─── SUPPLIED RECORDS

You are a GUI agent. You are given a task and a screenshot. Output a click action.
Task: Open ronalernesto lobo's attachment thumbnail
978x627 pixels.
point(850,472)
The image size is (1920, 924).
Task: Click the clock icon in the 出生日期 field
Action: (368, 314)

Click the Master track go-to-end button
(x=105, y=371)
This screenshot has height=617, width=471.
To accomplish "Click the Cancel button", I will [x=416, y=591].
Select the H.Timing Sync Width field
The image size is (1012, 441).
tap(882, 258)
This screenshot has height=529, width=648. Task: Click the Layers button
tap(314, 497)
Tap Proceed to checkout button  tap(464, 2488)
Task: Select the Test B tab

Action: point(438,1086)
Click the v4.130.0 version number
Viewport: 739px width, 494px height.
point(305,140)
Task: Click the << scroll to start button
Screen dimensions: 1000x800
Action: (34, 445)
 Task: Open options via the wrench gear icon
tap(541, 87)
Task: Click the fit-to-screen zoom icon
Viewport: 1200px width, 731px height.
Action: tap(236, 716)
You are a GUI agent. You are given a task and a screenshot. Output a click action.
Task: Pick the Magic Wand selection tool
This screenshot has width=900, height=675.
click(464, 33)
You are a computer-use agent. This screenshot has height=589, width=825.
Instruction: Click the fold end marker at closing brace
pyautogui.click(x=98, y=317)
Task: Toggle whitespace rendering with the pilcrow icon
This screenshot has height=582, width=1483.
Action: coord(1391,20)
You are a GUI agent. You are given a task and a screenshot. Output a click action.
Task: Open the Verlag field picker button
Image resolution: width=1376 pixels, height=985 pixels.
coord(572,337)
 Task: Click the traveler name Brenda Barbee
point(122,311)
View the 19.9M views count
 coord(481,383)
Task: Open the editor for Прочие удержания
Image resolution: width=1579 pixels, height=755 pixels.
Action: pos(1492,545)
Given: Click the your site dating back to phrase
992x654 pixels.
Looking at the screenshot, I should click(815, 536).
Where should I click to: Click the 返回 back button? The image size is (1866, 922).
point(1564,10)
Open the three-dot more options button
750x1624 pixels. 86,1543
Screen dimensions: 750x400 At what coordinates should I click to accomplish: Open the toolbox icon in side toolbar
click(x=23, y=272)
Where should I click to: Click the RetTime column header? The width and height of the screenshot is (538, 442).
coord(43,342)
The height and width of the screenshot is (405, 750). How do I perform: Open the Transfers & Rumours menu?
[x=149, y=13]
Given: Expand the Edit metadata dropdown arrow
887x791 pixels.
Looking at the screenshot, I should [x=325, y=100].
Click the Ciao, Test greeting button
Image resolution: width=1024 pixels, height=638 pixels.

──────

WHAT YOU HAVE TO DO
Keeping each line intact, set down the entire listing once more.

RESPONSE TO THE EXERCISE
You are a GUI agent. You are given a task and a screenshot. Output a click action.
Task: Open ronalernesto lobo's attachment thumbnail
978x627 pixels.
point(850,472)
The image size is (1920, 924).
Task: Click the clock icon in the 出生日期 field
Action: (368, 314)

Click the Master track go-to-end button
(x=105, y=371)
This screenshot has height=617, width=471.
To accomplish "Click the Cancel button", I will [x=416, y=591].
Select the H.Timing Sync Width field
The image size is (1012, 441).
tap(882, 258)
This screenshot has height=529, width=648. Task: Click the Layers button
tap(314, 497)
Tap Proceed to checkout button  tap(464, 2488)
Task: Select the Test B tab

Action: point(438,1086)
Click the v4.130.0 version number
Viewport: 739px width, 494px height.
point(305,140)
Task: Click the << scroll to start button
Screen dimensions: 1000x800
Action: (34, 445)
 Task: Open options via the wrench gear icon
tap(541, 87)
Task: Click the fit-to-screen zoom icon
Viewport: 1200px width, 731px height.
Action: tap(236, 716)
You are a GUI agent. You are given a task and a screenshot. Output a click action.
Task: Pick the Magic Wand selection tool
This screenshot has width=900, height=675.
click(464, 33)
You are a computer-use agent. This screenshot has height=589, width=825.
Instruction: Click the fold end marker at closing brace
pyautogui.click(x=98, y=317)
Task: Toggle whitespace rendering with the pilcrow icon
This screenshot has height=582, width=1483.
Action: coord(1391,20)
You are a GUI agent. You are given a task and a screenshot. Output a click action.
Task: Open the Verlag field picker button
Image resolution: width=1376 pixels, height=985 pixels.
coord(572,337)
 Task: Click the traveler name Brenda Barbee
point(122,311)
View the 19.9M views count
 coord(481,383)
Task: Open the editor for Прочие удержания
Image resolution: width=1579 pixels, height=755 pixels.
Action: pos(1492,545)
Given: Click the your site dating back to phrase
992x654 pixels.
Looking at the screenshot, I should click(815, 536).
Where should I click to: Click the 返回 back button? The image size is (1866, 922).
point(1564,10)
Open the three-dot more options button
750x1624 pixels. 86,1543
Screen dimensions: 750x400 At what coordinates should I click to accomplish: Open the toolbox icon in side toolbar
click(x=23, y=272)
Where should I click to: Click the RetTime column header? The width and height of the screenshot is (538, 442).
coord(43,342)
The height and width of the screenshot is (405, 750). How do I perform: Open the Transfers & Rumours menu?
[x=149, y=13]
Given: Expand the Edit metadata dropdown arrow
887x791 pixels.
Looking at the screenshot, I should [x=325, y=100].
Click the Ciao, Test greeting button
Image resolution: width=1024 pixels, height=638 pixels.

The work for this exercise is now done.